Em relação à inflação, medida pelo Índice de Preços ao Consumidor Amplo (IPCA), esta avança de 5,36% a 5,39% em 2023, e permanece 3,70% em 2024.

Em se tratando dos juros, que no Brasil são indicados pela taxa básica Selic, esta avança de 12,25% para 12,50% em 2023, mas permanece em 9,25% em 2024.

O PIB, por sua vez, recua de 0,78% para 0,77% em 2023, e permanece em 1,50% em 2024, conforme a última leitura.

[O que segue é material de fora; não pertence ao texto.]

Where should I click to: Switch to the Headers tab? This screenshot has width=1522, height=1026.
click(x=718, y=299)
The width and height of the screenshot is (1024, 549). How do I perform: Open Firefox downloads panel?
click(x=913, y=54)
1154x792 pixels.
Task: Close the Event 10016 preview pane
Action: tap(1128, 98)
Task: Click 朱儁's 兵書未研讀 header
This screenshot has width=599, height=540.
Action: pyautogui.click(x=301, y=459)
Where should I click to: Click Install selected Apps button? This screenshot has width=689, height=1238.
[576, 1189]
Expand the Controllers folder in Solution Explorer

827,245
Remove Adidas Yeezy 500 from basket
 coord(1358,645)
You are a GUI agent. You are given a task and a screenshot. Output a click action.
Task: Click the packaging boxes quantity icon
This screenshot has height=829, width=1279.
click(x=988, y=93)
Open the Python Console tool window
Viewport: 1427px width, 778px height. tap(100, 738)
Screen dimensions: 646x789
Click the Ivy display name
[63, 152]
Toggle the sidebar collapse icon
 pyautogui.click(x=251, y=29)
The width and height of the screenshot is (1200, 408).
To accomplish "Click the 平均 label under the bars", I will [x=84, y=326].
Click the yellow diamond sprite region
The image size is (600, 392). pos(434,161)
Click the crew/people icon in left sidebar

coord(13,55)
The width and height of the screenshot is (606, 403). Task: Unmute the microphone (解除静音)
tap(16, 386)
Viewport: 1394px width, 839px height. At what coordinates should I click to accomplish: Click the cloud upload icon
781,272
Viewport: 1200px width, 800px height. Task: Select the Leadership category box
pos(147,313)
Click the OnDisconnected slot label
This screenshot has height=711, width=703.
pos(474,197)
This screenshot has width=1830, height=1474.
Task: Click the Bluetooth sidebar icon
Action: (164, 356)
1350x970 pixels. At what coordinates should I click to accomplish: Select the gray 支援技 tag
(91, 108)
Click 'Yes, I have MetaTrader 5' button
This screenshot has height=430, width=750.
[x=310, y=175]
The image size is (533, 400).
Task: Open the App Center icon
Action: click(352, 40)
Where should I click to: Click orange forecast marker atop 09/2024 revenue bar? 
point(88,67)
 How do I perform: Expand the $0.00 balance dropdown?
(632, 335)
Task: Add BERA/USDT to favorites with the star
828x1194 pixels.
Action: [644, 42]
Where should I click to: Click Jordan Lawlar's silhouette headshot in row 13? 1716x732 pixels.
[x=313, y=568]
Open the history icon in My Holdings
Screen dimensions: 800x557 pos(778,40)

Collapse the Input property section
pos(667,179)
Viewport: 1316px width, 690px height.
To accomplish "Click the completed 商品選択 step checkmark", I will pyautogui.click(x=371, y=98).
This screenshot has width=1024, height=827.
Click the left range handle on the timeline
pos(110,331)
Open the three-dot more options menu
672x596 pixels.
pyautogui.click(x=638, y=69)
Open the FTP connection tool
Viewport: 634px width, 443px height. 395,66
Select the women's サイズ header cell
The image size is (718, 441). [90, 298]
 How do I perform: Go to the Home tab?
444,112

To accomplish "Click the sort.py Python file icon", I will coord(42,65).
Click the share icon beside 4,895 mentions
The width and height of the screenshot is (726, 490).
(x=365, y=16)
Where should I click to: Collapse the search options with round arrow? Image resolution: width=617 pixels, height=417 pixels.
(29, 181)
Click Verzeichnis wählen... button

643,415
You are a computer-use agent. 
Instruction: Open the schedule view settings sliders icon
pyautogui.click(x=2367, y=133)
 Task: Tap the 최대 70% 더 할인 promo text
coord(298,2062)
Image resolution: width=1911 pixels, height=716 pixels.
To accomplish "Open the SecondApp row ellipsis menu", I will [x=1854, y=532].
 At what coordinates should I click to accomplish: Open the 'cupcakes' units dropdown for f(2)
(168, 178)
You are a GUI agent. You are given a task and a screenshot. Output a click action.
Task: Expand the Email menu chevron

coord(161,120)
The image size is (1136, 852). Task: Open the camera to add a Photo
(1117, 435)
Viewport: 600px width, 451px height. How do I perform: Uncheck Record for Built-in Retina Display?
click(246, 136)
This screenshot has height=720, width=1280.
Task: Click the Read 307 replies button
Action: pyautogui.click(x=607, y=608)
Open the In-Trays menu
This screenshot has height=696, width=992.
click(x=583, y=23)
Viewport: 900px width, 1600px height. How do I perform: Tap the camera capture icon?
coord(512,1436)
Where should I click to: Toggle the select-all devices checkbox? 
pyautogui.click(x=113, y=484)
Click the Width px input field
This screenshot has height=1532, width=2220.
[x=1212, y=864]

Por fim, o câmbio permanece R$ 5,28 em 2023, e permanece R$ 5,30 em 2024.

Salário mínimo

Ontem o presidente Luiz Inácio Lula da Silva (PT) defendeu que o reajuste do salário mínimo deve ser feito anualmente de forma a acompanhar o crescimento do PIB (Produto Interno Bruto).

Essa deve ser uma premissa do grupo de trabalho que foi instituído pelo governo com a participação de uma série de ministérios: Trabalho e Emprego, Fazenda, Planejamento e Orçamento, Previdência Social, Desenvolvimento, Indústria e Comércio, Secretaria-Geral e Casa Civil da Presidência.

Conforme noticiado pelo EuQueroInvestir, as centrais sindicais apresentaram o pedido de um reajuste complementar para o salário mínimo deste ano, no valor de R$ 1.343. O número segue as regras que vigoraram entre 2007 e 2019, com o INPC de 2022, calculado em 5,93%, e mais o crescimento do PIB de 2020, de 4,6%. O salário mínimo em vigor é de R$ 1.302,00.